Por la responsabilidad que uno tiene con respecto a si mismo. Sólo de este modo nos ponemos en contacto con la creación de nosotros mismos, y llegamos a captar el poder inherente a la propia capacidad de cambio.

No deseo participar en un culto necrofílico ni abogar por una posición morbosa de negación de la vida. Pero hay que tener presente que nuestro dilema básico consiste en que cada uno de nosotros es, a la vez, un ángel y un ser caído; somos las criaturas mortales que conocemos nuestra mortalidad, porque poseemos una conciencia de nosotros mismos.

La muerte es incomparable: es la condición que nos permite vivir la vida de manera auténtica. Tiene ese gran poder de llevar a la reflexión y modificación de estilos de vida.

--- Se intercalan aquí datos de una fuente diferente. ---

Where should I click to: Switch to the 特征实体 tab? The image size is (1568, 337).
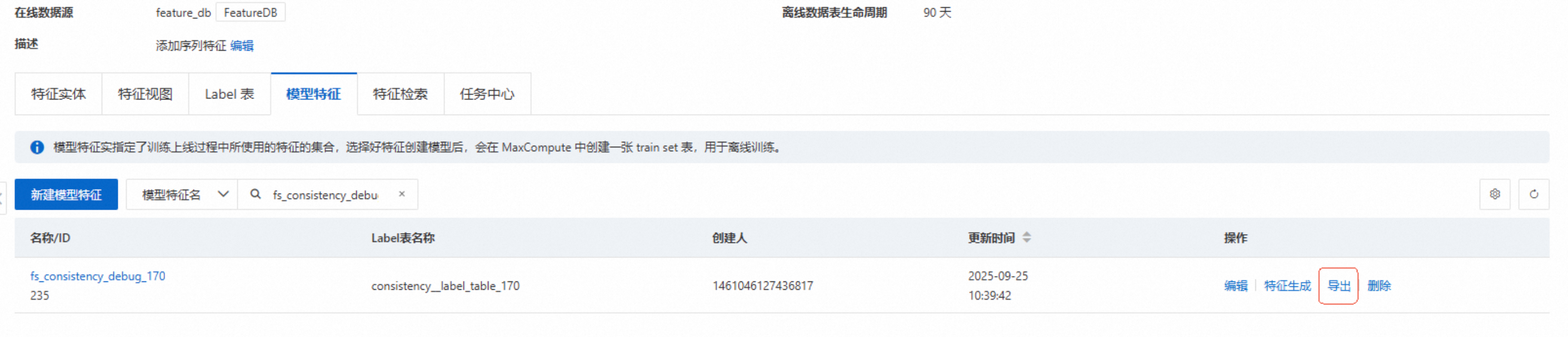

Pero este papel positivo de la muerte es difícil de aceptar. Por lo general, la consideramos como un mal tan inmisericorde, que cualquier opinión contraria parece incluso de mal gusto. Nos las arreglamos bastante bien sin pensar en ella a no ser que sea mediante catrinas o calaveras.

Cuando se excluye la muerte, cuando se pierden de vista los riesgos, la vida se empobrece.

Su integración nos salva: en lugar de sentenciamos a una existencia de terror y pesimismo, actúa como catalizador para impulsarnos a un modo de vida más auténtico y realza el placer y el disfrute de nuestra existencia.

Cuando pensamos y/o experimentamos sensación de muerte, entonces se es capaz de entregarse por completo en las relaciones con los demás, de desarrollar una aguda conciencia del ambiente natural que le rodea y de descubrir una tarea vital cargada de significado para él y dedicarse a ella.

En el cuento de Tolstoi: Iván Ilich, un malvado burócrata, contrae una enfermedad mortal, probablemente cáncer abdominal, y sufre dolores espantosos. Su angustia le agobia incesantemente hasta que, poco antes de su muerte, descubre una sorprendente verdad: está muriendo de mala manera porque ha vivido de mala manera. En los pocos días que le quedan, Iván Ilich sufre una transformación dramática que sería difícil de explicar excepto en términos de un desarrollo personal.

Como el caso anterior, las personas que se  han enfrentado de algún modo con la muerte y, como resultado de ello, han cambiado rápidamente sus perspectivas vitales y han reordenado las prioridades de su vida.

“Tuve que morir, para aprender a vivir” es una frase que se repite constantemente en las personas que han tenido esas “experiencias límite”.

El concepto de la muerte desempeña un papel básico en la psicoterapia porque cumple una función fundamental en la experiencia vital del ser humano. La vida y la muerte son interdependientes. El reconocimiento del fenómeno de la muerte nos empuja a vivir, cambia radicalmente nuestra perspectiva vital y a veces nos conduce de una existencia frívola, caracterizada por las diversiones, el aturdimiento y la ansiedad producida, por trivialidades, a otra más auténtica. Se han evidenciado avances psicoterapéuticos obvios  importantes v profundos cambios personales en individuos que han tenido que encararse con la muerte. Lo que se requiere es desarrollar una técnica que permita a los psicoterapeutas aprovechar este, potencial terapéutico en todos los pacientes, en lugar de depender de circunstancias fortuitas o del advenimiento de una enfermedad mortal.

La incorporación de la muerte a la vida enriquece a ésta y permite a los individuos liberarse de trivialidades sofocantes vivir de una manera más intencional y auténtica. La conciencia plena de que la muerte provoca un cambio radical en la persona, este es el poder terapéutico que tiene la muerte.